# White Man 1 to White Man 2 in Brooklyn: "I settled this fu-king neighbourhood for you"



## editor (Sep 24, 2015)

Well here's an entertaining street row: 





> Then comes the money shot—the pièce de résistance, if you will: "The only reason white people like you are living in this neighborhood is because I _settled_ this f--king neighborhood for you."
> 
> Looks like the argument was about a stroller bump in which the _real _"I'm from the neighborhood white guy" was pissed with "the stroller-pushing white guy" not only for not saying "Excuse me" but also for apparently telling him to f--k off when he said something.
> 
> ...


----------



## sim667 (Sep 25, 2015)

I know exactly where to post this..... I bet it will make the americans on the spontaneously combust.


----------



## editor (Sep 25, 2015)

sim667 said:


> I know exactly where to post this..... I bet it will make the americans on the spontaneously combust.


Link once you've done it, please!


----------



## sim667 (Sep 25, 2015)

editor said:


> Link once you've done it, please!



Peak caucasity strikes in Brooklyn NYC | MacRumors Forums

Lets see what they make of it..... you might need to have over a certain amount of posts to view though.....

Don't get me involved in an argument, I'm just recovering from a weeks ban for calling someone a racist troll.....


----------



## friedaweed (Sep 30, 2015)

It's Brooklyn in da house


----------



## Johnny Canuck3 (Dec 2, 2016)

Brooklyn Bar Menu Generator


----------



## abe11825 (Dec 3, 2016)

Haha! Only in New York... smh.

Thanks for the laugh; it's sad that it comes down to this for some people... But I've been in that kind of situation around Boston - the "privileged" stroller pushers... But the runners are not excused from it either. They're just as bad because they think they own the entire sidewalk and half of the street. The guy's argument is purely egotistical.  So many times I see a runner coming my way, I'd get off the sidewalk, and as they pass, they say "thanks!!". Like what choice did I have? Run into them? Haha. Between the "privileged", the runners, the Hare Krishna, and the occasional Jews For Jesus, it's a wonder I made it out of the corners without being mauled, arrested or thieved.


----------



## Yossarian (Dec 3, 2016)

Johnny Canuck3 said:


> Brooklyn Bar Menu Generator



I think half the new places in west-end Toronto have actually been using that.


----------



## Johnny Canuck3 (Dec 3, 2016)

Yossarian said:


> I think half the new places in west-end Toronto have actually been using that.
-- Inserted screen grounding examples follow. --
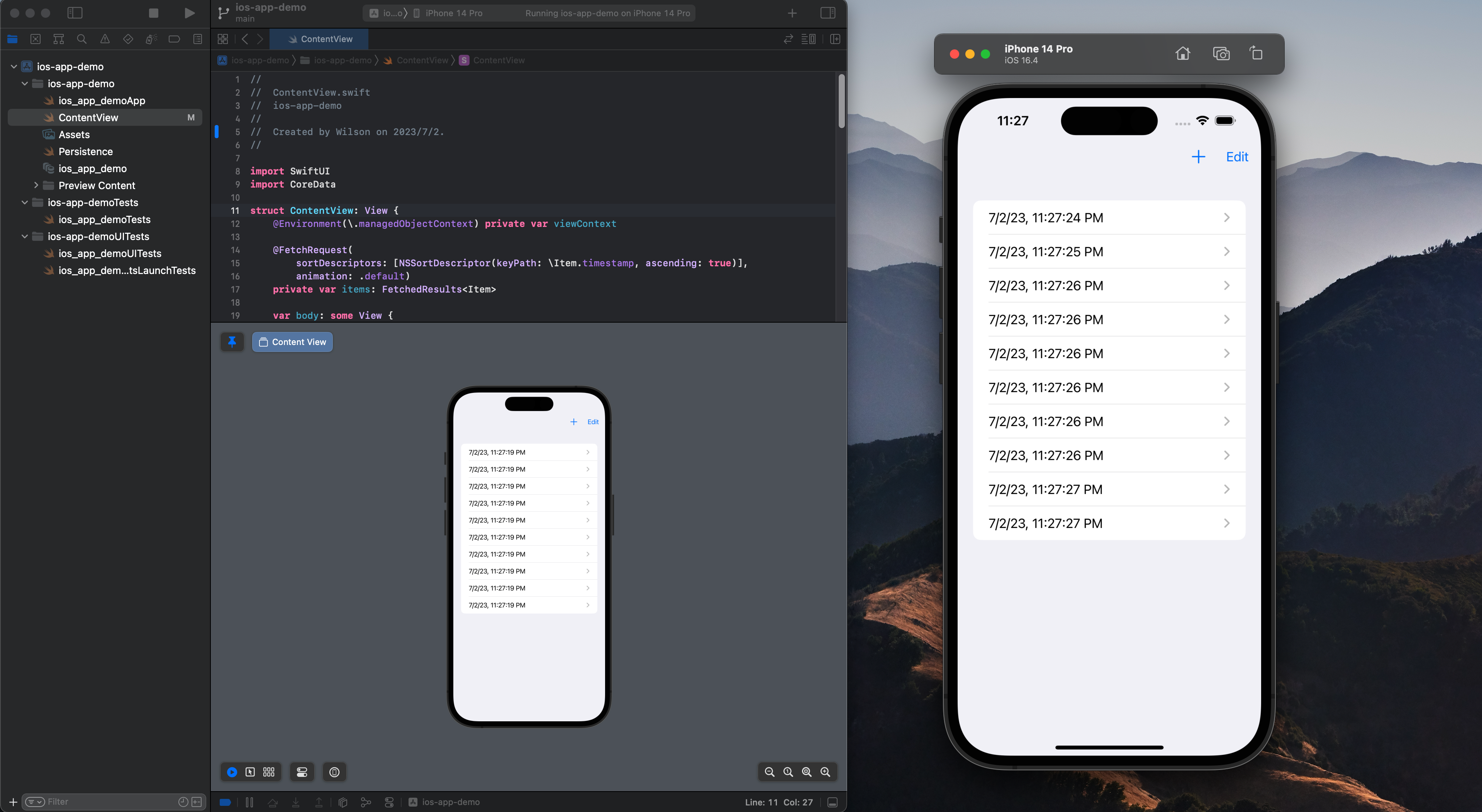Screen dimensions: 1482x812
Task: Click the ContentView tab in editor
Action: tap(319, 38)
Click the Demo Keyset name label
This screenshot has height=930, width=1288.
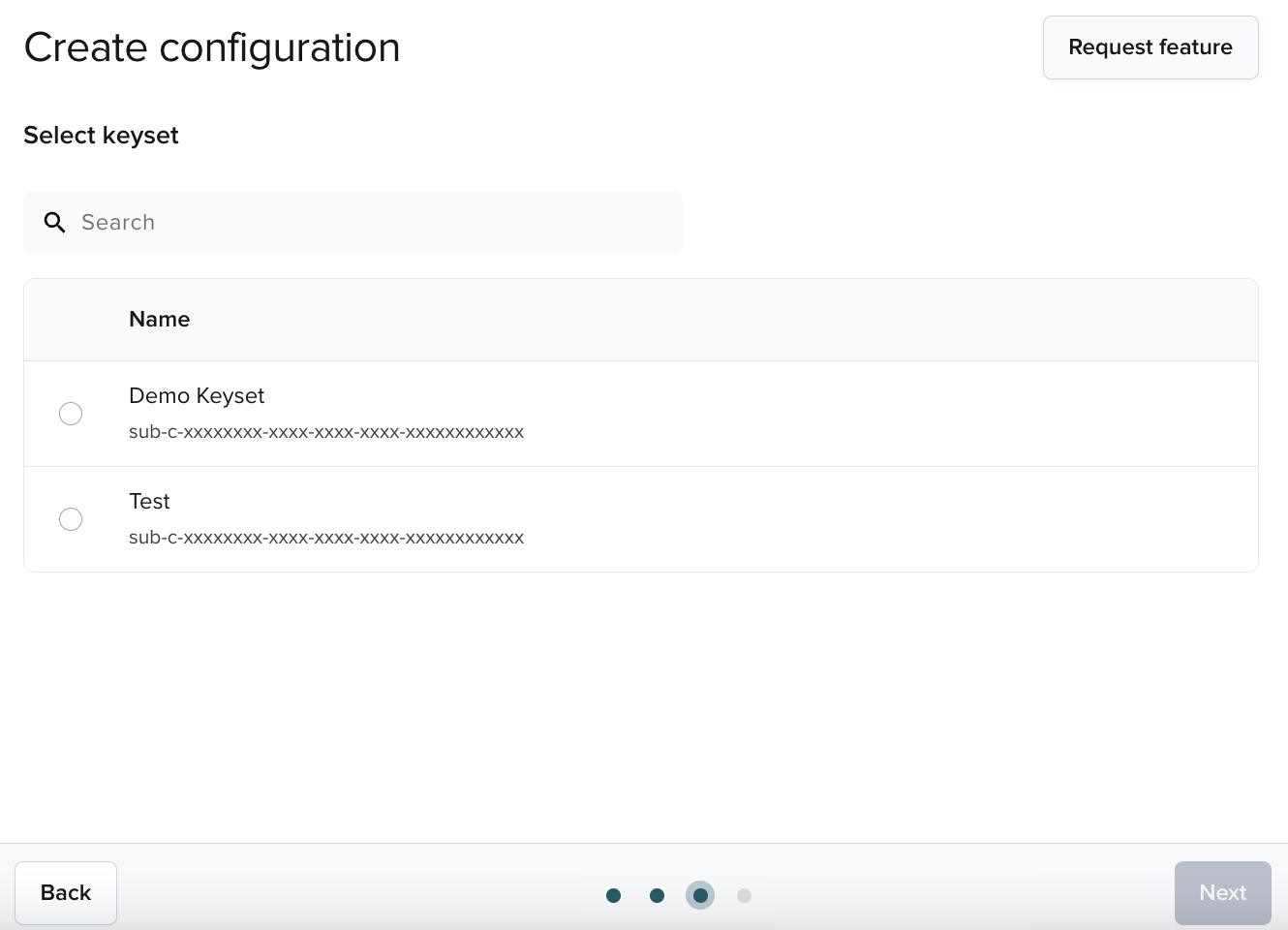[197, 396]
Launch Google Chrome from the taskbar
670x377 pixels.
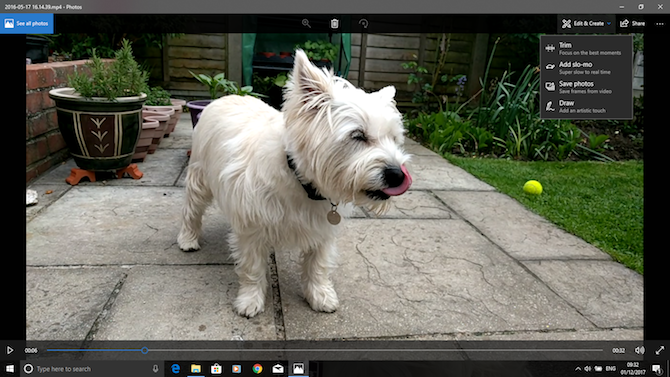tap(257, 368)
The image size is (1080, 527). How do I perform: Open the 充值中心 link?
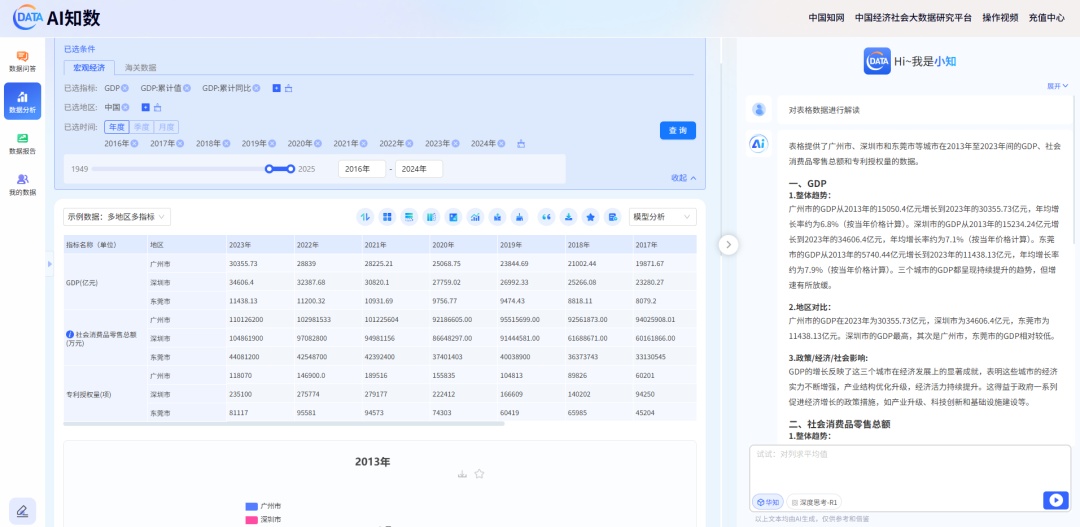[1046, 18]
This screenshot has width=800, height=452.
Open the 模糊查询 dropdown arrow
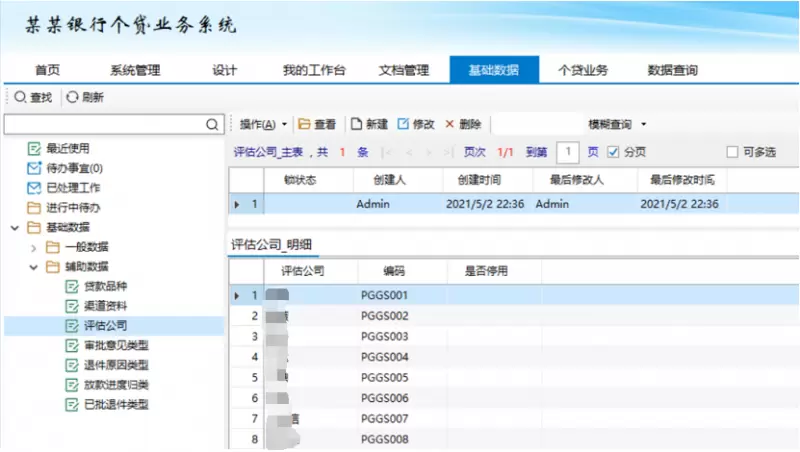(644, 125)
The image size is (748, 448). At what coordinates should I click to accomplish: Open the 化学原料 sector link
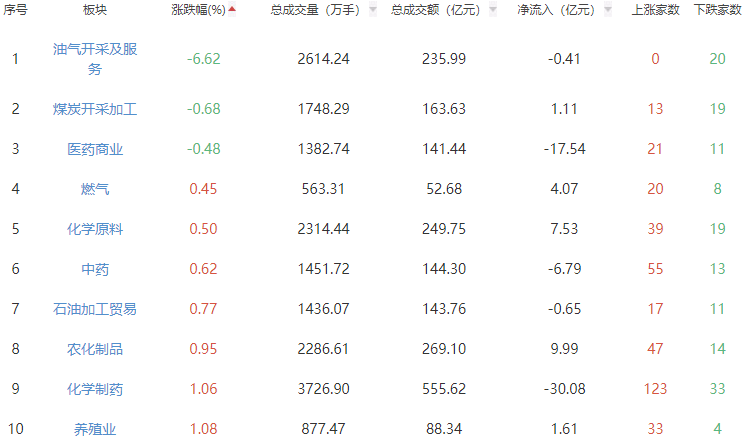(x=95, y=229)
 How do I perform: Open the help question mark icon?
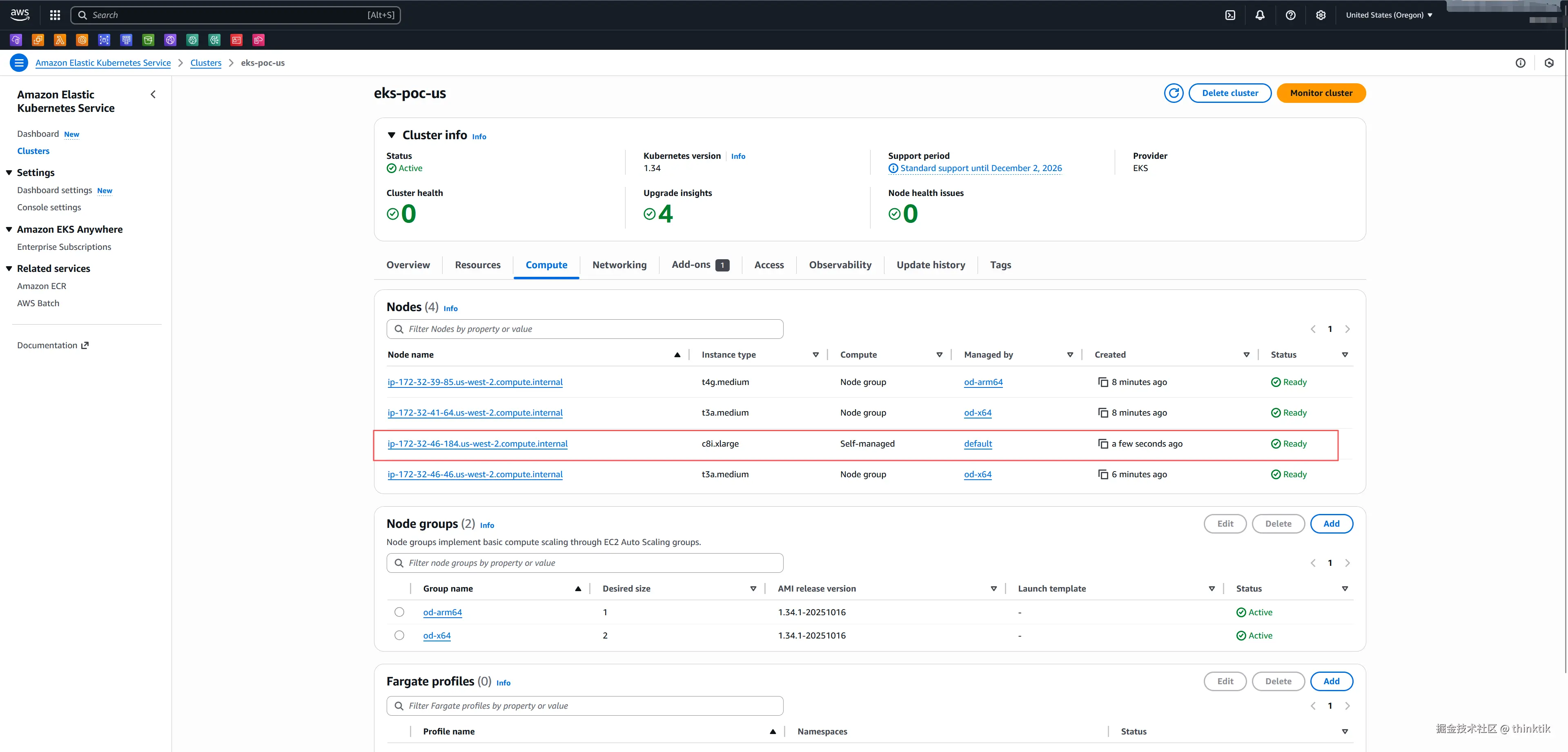tap(1290, 15)
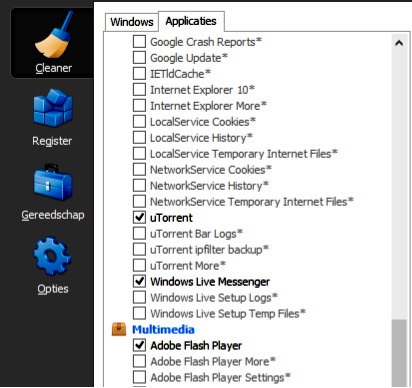The image size is (412, 388).
Task: Open the Opties gear icon
Action: pyautogui.click(x=52, y=256)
I think all of the places in Yaletown and the Main Street area in Vancouver have been using it.


----------



## Voley (Dec 3, 2016)

Johnny Canuck3 said:


> Brooklyn Bar Menu Generator


''Free Range Booze Puree''


----------



## petee (Dec 7, 2016)

Johnny Canuck3 said:


> Brooklyn Bar Menu Generator



oooh it's still up?!  a classic. when i first read it i laughed till i cried.


----------



## twentythreedom (Dec 7, 2016)

petee said:


> oooh it's still up?!  a classic. when i first read it i laughed till i cried.


You knew about it back when it was funny


----------



## petee (Dec 7, 2016)

twentythreedom said:


> You knew about it back when it was funny


it still is! i just laughed myself out.


----------